• Problem details
Filter the records below for the word "text". Keep each line that has it.

Saved data entries:
· · · ·

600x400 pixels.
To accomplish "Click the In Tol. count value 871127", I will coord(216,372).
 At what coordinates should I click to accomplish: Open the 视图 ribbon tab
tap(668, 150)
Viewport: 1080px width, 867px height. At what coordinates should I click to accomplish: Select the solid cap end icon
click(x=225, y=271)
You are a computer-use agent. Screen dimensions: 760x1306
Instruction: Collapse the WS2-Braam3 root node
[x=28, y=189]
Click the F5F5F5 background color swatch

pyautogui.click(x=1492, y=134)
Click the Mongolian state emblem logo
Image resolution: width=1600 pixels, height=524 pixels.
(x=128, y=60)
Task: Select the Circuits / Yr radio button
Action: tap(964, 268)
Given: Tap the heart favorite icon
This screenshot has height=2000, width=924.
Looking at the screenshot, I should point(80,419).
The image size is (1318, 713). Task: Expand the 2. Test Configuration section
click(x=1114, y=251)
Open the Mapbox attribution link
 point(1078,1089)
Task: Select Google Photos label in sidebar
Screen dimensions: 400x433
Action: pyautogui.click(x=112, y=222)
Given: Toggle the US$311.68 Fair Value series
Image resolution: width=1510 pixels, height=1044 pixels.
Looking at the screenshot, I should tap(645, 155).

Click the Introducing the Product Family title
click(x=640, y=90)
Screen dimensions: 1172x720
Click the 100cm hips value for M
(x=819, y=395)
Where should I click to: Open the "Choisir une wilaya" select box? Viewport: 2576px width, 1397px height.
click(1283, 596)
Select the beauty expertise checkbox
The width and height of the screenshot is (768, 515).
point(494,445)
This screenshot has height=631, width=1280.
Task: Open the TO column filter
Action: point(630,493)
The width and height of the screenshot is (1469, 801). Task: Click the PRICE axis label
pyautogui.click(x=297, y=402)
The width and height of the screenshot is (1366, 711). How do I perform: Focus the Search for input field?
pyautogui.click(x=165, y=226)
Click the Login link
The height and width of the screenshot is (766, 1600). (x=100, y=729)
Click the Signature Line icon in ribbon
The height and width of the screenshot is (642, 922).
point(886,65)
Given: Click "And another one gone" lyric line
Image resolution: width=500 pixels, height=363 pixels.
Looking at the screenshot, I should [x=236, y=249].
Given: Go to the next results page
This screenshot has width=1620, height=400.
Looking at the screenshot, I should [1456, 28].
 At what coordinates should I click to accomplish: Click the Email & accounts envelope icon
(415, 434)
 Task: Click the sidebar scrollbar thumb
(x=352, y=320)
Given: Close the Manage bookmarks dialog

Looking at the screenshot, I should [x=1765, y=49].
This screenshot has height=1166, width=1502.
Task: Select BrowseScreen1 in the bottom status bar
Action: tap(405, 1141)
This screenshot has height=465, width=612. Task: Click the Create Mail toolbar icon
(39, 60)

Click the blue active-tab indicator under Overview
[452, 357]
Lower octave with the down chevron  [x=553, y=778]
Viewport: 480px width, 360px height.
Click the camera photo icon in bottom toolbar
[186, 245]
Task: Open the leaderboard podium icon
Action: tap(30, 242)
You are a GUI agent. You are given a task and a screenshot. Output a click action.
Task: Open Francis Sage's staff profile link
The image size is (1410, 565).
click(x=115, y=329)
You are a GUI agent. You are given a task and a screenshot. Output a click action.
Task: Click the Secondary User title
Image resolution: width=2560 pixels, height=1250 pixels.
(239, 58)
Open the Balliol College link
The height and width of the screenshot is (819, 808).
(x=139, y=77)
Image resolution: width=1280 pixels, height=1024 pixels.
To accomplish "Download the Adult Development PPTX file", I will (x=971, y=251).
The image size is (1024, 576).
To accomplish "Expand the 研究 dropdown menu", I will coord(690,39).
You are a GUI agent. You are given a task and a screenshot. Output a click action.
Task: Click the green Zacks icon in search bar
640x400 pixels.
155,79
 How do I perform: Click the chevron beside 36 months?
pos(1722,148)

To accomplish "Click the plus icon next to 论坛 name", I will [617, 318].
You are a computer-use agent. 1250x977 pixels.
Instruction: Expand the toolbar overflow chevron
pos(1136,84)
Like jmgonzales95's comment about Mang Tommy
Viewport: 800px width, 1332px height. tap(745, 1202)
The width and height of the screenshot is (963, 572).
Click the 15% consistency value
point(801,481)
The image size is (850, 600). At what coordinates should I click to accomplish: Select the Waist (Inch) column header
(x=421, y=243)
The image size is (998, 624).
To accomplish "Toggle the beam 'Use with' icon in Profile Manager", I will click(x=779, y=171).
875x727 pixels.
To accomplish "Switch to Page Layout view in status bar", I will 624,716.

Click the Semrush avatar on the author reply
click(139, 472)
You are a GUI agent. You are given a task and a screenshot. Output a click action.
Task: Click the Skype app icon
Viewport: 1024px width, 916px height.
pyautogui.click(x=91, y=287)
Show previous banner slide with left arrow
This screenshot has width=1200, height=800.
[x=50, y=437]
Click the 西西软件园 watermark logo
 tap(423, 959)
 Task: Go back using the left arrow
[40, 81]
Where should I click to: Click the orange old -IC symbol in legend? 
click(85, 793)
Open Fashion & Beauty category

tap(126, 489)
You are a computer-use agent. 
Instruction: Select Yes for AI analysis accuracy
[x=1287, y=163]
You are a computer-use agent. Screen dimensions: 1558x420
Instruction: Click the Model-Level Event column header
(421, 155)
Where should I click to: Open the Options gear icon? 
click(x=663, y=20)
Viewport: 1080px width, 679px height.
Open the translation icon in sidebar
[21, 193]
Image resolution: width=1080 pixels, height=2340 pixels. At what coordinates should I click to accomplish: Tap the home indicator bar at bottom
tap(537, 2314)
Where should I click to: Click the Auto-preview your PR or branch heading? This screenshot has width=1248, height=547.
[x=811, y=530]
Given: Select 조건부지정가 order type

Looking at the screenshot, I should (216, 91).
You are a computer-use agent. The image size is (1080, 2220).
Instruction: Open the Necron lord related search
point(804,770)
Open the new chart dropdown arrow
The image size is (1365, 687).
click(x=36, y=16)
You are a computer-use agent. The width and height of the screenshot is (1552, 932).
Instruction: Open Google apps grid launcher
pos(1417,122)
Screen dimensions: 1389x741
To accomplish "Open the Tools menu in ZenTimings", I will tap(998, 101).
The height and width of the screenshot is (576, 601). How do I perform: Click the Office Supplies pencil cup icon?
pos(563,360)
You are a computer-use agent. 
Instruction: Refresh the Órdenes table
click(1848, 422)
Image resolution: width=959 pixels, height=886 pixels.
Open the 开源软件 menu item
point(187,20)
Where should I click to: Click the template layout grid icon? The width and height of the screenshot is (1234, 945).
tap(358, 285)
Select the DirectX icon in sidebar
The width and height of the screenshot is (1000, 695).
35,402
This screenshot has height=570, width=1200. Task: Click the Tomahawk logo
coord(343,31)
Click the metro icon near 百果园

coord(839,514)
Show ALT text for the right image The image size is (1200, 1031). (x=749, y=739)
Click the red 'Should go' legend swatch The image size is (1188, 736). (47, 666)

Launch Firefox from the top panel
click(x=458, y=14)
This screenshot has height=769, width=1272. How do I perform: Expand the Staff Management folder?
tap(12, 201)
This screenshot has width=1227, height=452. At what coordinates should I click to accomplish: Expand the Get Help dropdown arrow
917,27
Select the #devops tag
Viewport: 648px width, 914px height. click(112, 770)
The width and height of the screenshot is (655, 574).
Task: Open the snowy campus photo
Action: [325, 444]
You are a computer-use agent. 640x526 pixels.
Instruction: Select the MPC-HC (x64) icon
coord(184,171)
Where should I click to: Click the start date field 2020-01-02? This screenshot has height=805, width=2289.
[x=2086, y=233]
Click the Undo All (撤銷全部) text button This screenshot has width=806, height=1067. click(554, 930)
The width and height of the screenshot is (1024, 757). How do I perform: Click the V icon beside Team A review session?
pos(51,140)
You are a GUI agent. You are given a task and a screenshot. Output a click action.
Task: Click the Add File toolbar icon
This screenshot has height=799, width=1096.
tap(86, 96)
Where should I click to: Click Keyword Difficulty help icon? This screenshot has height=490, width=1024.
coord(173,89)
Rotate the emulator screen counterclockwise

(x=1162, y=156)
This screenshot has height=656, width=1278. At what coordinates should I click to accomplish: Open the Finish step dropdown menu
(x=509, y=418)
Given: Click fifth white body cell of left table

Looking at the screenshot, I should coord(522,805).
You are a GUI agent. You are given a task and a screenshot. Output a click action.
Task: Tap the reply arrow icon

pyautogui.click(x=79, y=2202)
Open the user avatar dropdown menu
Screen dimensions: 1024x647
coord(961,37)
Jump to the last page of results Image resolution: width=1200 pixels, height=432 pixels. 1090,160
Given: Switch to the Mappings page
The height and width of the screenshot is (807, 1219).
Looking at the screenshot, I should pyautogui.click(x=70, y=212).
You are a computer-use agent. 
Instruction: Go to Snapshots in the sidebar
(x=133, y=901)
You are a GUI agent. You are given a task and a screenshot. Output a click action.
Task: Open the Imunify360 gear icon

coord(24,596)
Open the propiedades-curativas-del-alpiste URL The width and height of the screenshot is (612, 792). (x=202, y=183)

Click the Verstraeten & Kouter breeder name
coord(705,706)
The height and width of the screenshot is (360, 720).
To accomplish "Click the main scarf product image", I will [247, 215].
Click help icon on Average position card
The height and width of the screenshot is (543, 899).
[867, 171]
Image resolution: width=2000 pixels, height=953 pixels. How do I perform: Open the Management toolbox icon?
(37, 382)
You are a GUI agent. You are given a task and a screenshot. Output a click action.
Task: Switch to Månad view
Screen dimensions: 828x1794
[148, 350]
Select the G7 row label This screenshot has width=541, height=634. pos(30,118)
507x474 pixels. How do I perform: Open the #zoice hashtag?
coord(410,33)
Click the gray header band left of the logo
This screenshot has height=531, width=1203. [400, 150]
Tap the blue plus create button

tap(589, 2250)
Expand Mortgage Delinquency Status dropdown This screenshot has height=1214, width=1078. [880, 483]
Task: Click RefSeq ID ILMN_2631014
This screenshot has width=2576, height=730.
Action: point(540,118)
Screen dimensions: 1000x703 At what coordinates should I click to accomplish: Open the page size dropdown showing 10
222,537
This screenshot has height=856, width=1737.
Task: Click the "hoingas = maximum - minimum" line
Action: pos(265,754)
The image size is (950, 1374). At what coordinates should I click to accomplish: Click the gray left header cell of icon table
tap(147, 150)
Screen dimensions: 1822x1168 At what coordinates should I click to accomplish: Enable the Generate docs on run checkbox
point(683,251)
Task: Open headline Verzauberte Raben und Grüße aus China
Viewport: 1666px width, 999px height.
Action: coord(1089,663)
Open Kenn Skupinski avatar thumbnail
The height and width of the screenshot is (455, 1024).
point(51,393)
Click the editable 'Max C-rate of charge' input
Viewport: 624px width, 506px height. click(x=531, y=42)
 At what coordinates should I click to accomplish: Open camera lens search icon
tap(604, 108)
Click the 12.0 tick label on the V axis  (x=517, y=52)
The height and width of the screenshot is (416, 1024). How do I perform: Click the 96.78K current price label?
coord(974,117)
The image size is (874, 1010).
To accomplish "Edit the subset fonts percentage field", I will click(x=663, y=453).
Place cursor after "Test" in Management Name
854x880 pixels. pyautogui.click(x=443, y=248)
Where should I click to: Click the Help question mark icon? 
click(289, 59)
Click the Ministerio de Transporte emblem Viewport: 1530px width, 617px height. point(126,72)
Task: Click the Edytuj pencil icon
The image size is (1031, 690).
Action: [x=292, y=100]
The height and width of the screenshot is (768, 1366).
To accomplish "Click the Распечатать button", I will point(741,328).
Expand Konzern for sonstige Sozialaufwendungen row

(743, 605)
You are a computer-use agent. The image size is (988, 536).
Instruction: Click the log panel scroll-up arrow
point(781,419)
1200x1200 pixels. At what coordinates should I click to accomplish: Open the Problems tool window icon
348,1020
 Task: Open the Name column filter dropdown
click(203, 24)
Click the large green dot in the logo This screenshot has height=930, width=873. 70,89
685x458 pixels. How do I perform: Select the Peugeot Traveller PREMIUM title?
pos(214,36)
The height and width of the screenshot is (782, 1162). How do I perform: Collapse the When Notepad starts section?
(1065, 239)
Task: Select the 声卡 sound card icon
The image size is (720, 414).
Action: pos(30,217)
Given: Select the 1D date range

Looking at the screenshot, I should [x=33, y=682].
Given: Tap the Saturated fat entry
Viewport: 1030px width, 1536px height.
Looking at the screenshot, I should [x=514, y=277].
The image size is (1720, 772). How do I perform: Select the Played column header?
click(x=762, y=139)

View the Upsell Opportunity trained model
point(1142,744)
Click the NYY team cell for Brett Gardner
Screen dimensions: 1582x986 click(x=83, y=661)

· · · ·

• Answer to this problem
Show ALT text for the right image The image size is (1200, 1031). (x=749, y=739)
Click the Undo All (撤銷全部) text button This screenshot has width=806, height=1067. click(554, 930)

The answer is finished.